Second, one drawer of the desk—the one in which he had kept his important notations—had been forced open.
> As for the notes themselves, there was nothing to attract my interest. Not that I had really expected to find anything.
Jinx returned and sat tensely, unsmiling, on the edge of the couch, slender hands cupped around her knees. Her face had recaptured its freshness. But there seemed to be a certain guarded determination in the firm, smooth lines of her mouth.
“Is everything just like Dr. Fuller left it?” I asked.
“Nothing’s been touched.”
“There are some notes missing,” I said, watching carefully for her reactions.
Her eyes widened. “How do you know?”
“He told me about something he was working on. I can’t find any mention of it.”

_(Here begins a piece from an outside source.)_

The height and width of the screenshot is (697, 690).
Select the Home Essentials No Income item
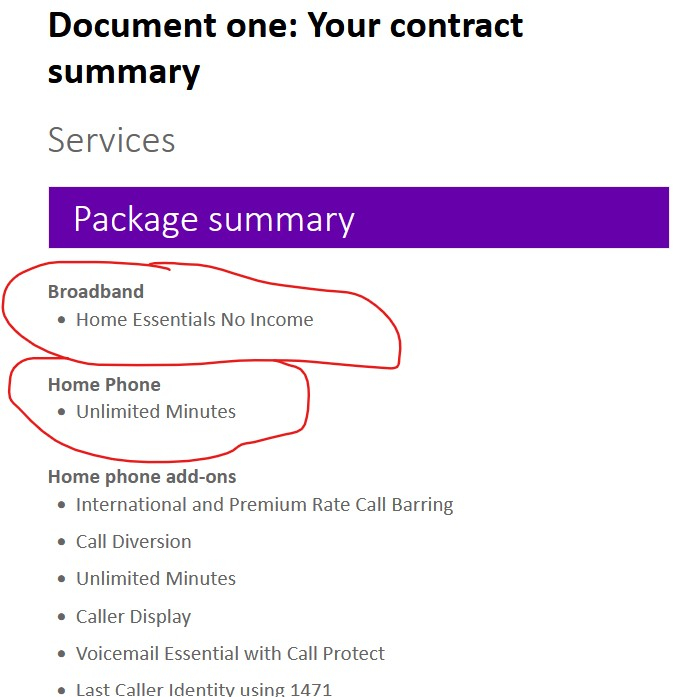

She glanced away—uneasily?—then back at me. “Oh, he disposed of a lot of papers, just last week.”
“Where?”
“He incinerated them.”
I indicated the forced drawer. “And what about this?”
“I—” Then she smiled and came over to the desk. “Is this a sort of inquisition?”

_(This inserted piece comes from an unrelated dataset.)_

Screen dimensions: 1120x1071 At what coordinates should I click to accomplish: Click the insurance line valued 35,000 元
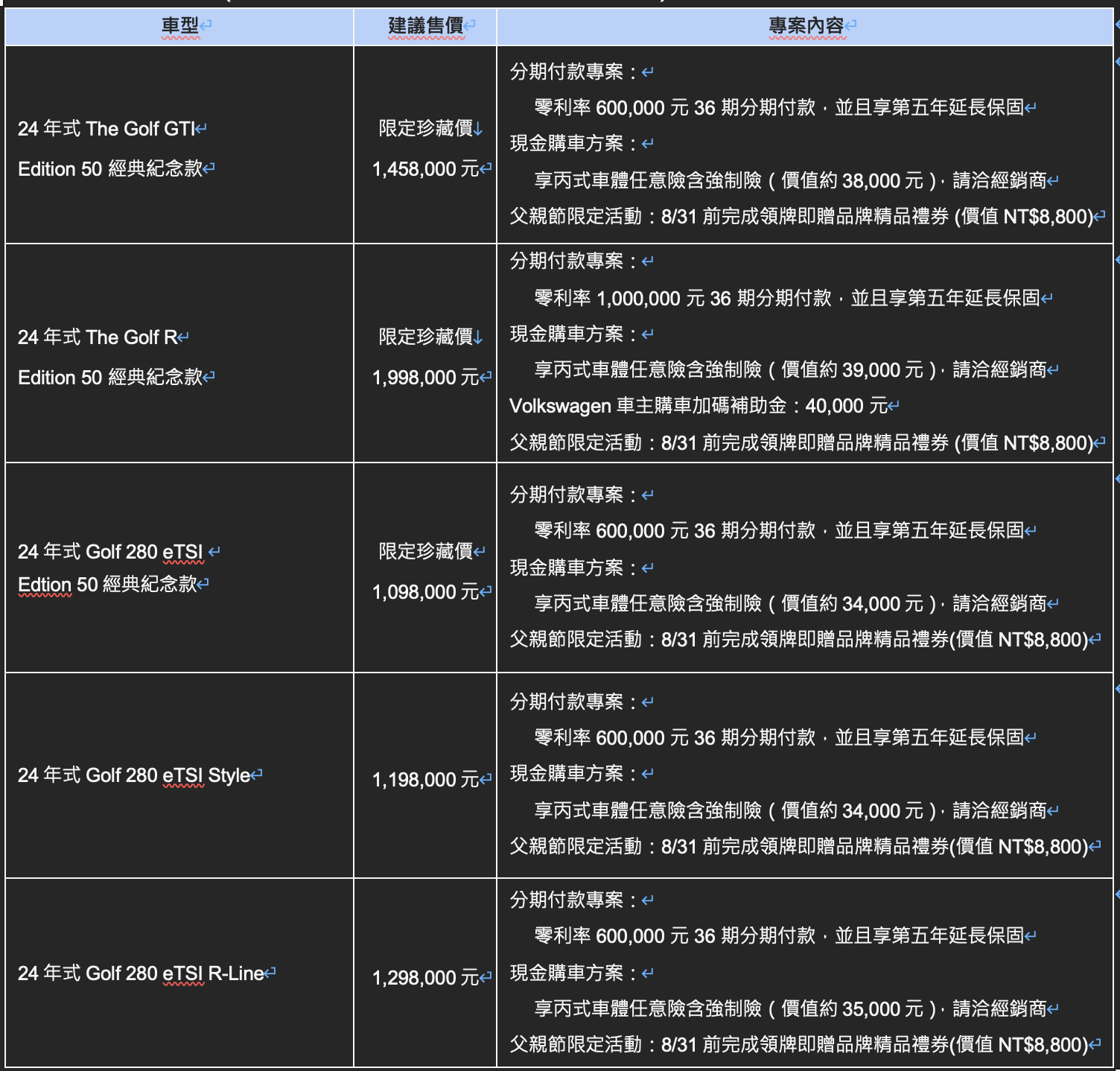(x=789, y=1008)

Relaxing, I said, “I’m just trying to pick up the pieces of some research odds and ends.”
“It can’t be that important, can it?” But before I could answer, she suggested impulsively, “Let’s go for a drive, Doug.”
I took her back to the couch and we sat side by side. “Just a few more questions. That broken lock?”
“Dad lost his key. That was about three weeks ago. He pried the drawer open with a knife.”
That, I knew, was a lie. A year earlier I had helped Fuller install a biocapacitance trigger on the lock so he could open the drawer without his key, which he had often misplaced.
She rose. “If we’re going to take that drive, I’ll get a wrap.”
“About that sketch your father drew—”
“Sketch?”
“The drawing of Achilles and the tortoise, in red ink—at his office. You didn’t take it, did you?”
“I didn’t even see it.”
Not only had she noticed the sketch, but I had stood behind her watching her study it for some time.